ハーフオーガのアリシア42 ― お嬢様は学用品を買ってくださるⅡ ―
ペンやら何やらをお嬢様に買ってもらったその翌日。
朝ご飯を食べた後に、トラーチェさんが授業を書き留めるためのノートを作りましょうと言ったので、お嬢様が【荷物袋の異能】から厚紙と紐と薄い紙をたくさん出してきてくださって、その紙と厚紙に錐で穴をあけて、紐で綴じてノートを作る。
「とる授業の数だけ作るんですよ」
とトラーチェさんが言うものだから、アリシアは同じものを十冊も作った。
そうやって皆してキッチンのテーブルで作業していると、屋敷の裏口から呼びかけるような人の声がして、トラーチェさんが裏口の方へ、ぱたぱたと走っていく。

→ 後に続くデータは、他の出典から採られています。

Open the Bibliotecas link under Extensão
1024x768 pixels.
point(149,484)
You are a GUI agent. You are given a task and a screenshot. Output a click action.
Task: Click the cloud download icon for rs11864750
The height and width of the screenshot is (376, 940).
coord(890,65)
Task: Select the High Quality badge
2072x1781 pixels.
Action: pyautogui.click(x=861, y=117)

やがて、居間のほうからトラーチェさんが皆を呼ぶ声がしたから、キッチンのテーブルから立って居間へ行ってみると、トラーチェさんは、大きな箱を持った知らない男の人たち二人と一緒にいて
「鞄屋さんが来られましたよ」と言った。
その大きな箱のふたを鞄屋さんが開けると、中には新しい鞄が幾つも入っている。
鞄屋さんが鞄をソファーの上に並べているのを見てみると、少し青みがかった薄黒に染めてある厚手の丈夫そうな布の鞄で、鞄の上半分を覆うような大きな蓋と、そこに付いている把手と蓋を留めるためのベルト、それに底の部分は革になっていて、ところどころ艶消しした金属のプレートや鋲が打ってあったりする。
鞄屋さんは、鞄を並べ終わると、ちろりと目を上げて、アリシアと馬人族のウィッカさんのほう見て
「計測が必要なのはこちらの方々ですね」と言った。
ちょいと失礼しますよ、と鞄屋さんは言って、鞄の生地と同じような分厚くて、幅の広い紐を箱から取り出すとアリシアの腕に当てる。

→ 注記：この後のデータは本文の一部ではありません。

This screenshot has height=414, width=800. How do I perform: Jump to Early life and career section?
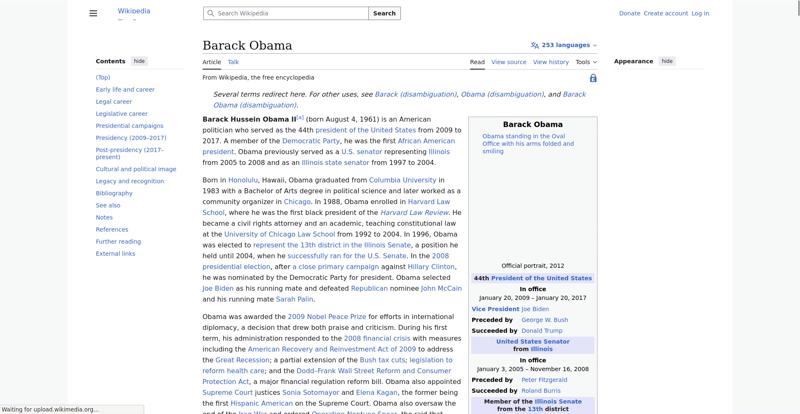click(125, 89)
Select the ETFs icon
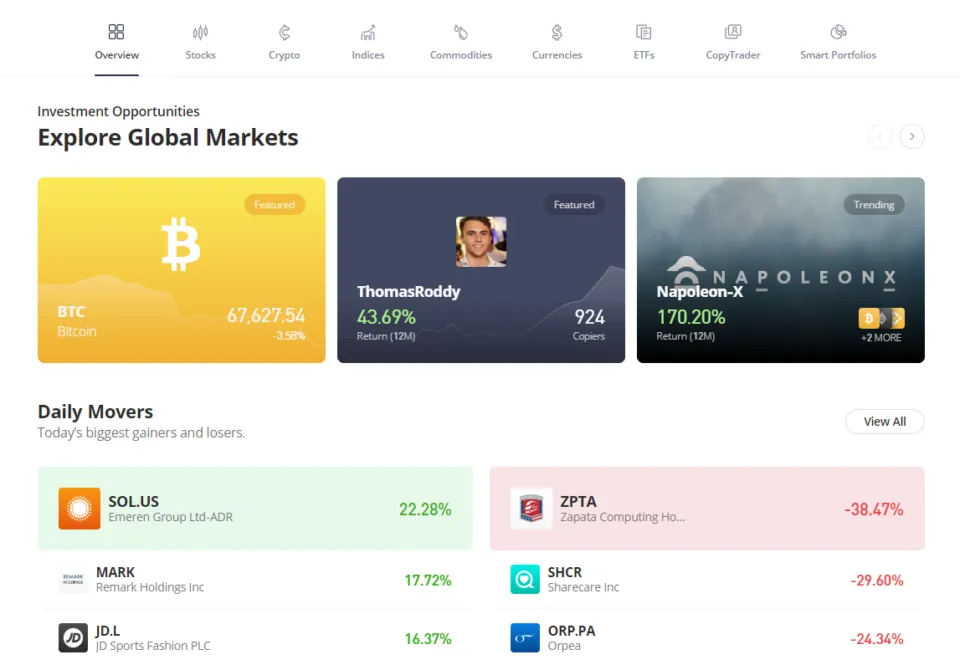The width and height of the screenshot is (960, 665). pos(644,32)
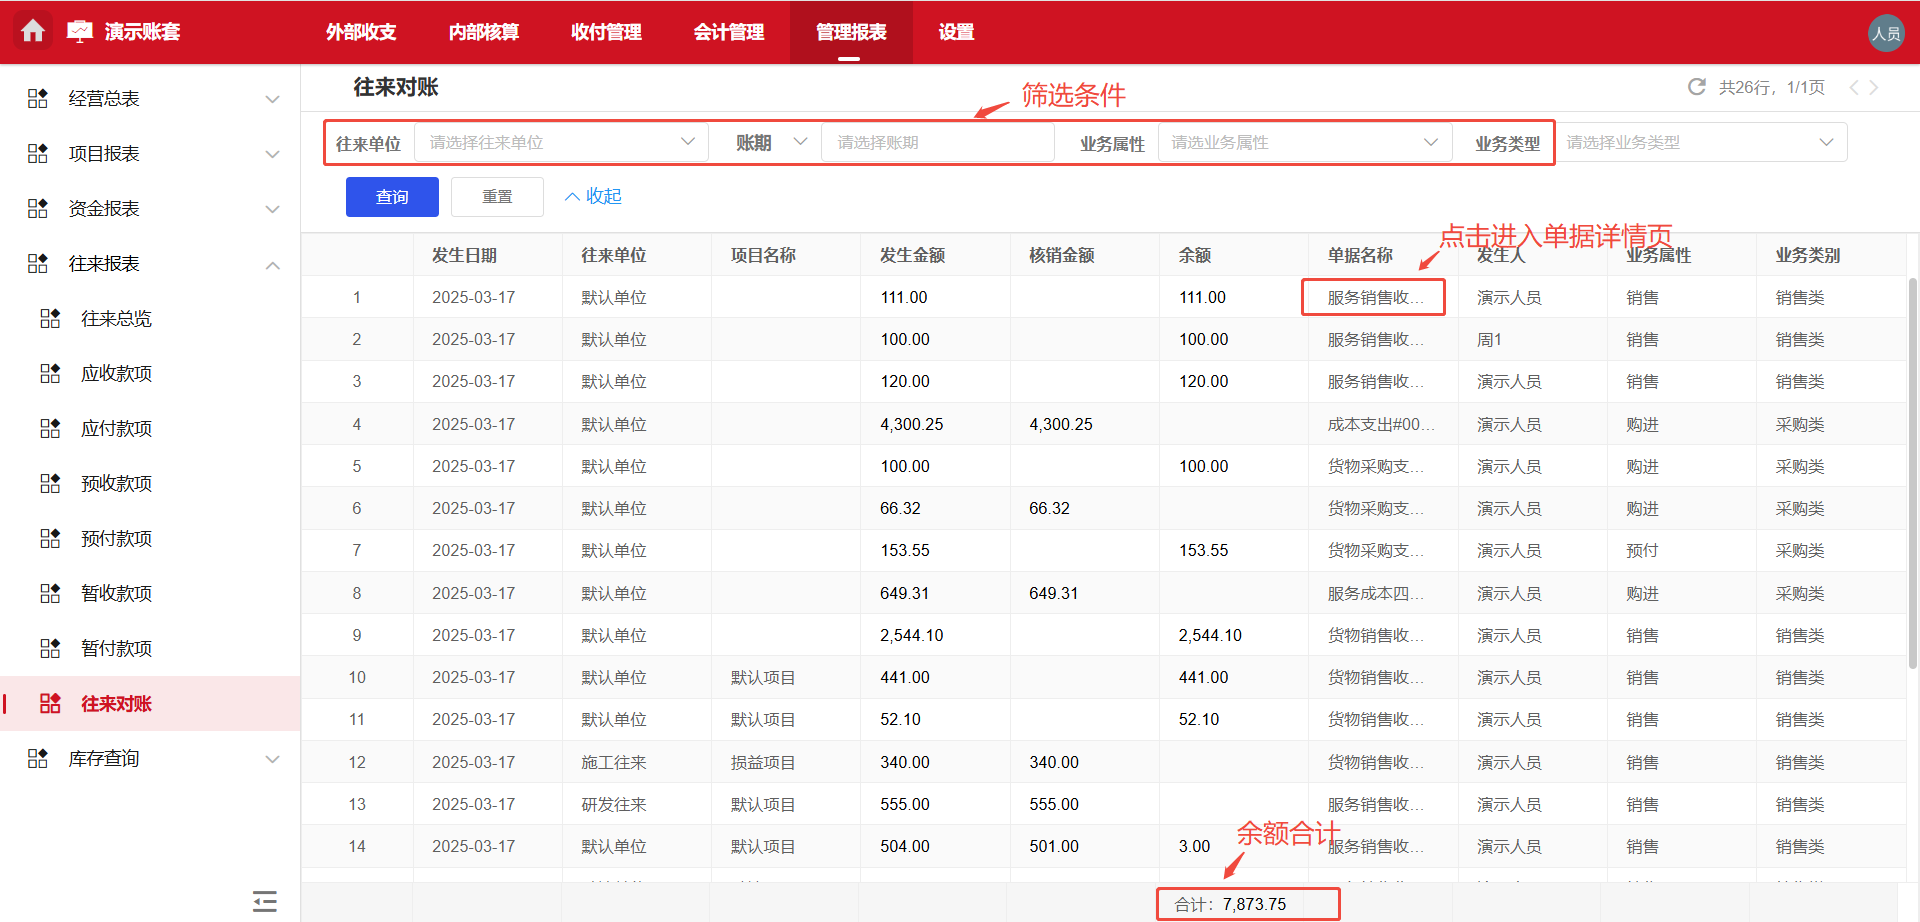The image size is (1920, 922).
Task: Click the sidebar collapse icon at bottom left
Action: (x=264, y=900)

そうやって長さを確認したのか、その紐を切って、それから金具とか革でできた部品とかを取り出して、その紐とくっつけて、それを鞄にくっつける。
するとそれが鞄を肩掛けするベルトになった。
同じことをウィッカさんにもして、そうやって鞄が完成すると、鞄屋さんはお嬢様からお金をもらって、領収書を切ると帰っていった。
鞄を買ってくださったお嬢様にお礼を言って、鞄を部屋に引き揚げて、今しがた作ったノートと、昨日買ってもらったペンとかインク壺とかを鞄に納めると、授業とやらを受ける準備が完璧に整った気がして、アリシアはとても嬉しくなった。
けれども、その授業がいつからあるのかとか、どこで受けるのかとかをアリシアは全然知らないことに気が付いて、それで居間に駆け戻って、ソファーで何やら書き物をしていたトラーチェさんに聞いてみた。
すると「アリシア様は、授業は二月までありませんよ」という答えが返ってくる。
アリシアは、今が八月の半ばだから……と指折り数えて
「半年も先じゃないですか!?」と驚いてしまう。
「二月ですから、そうですね」
「それまで何をしてたらいいんでしょう……」
すると、トラーチェさんはちょっと笑って
「ご説明しますからお座りになって」と言ってくれたので、アリシアは部屋の隅に置いてあった、自分用の大きな椅子をトラーチェさんの向かい側に据えてから座った。
「えー、まずですね。この学園では一年中ずっと授業を通してやるわけではないんですね。
どういうことかというと、一年を二つに分けるんです。前期と後期って言うんですけれど。
九月から学園で授業が始まって、十二月末まで続くんですが、これを前期っていいます。
それから端月と一月が冬の休暇になっていて、その間は授業はありません。
次は、二月からまた授業が始まって、七月下旬までありますが、これが後期です。
七月下旬から八月いっぱいは夏の休暇ですね」
なるほど、つまり九月から学園が始まるから、お嬢様やアリシアたちは、それに間に合うように八月のうちに学園に来て、住む屋敷の掃除をしたり、ペンとか鞄とかを買い揃えたりしてくださっていたわけか。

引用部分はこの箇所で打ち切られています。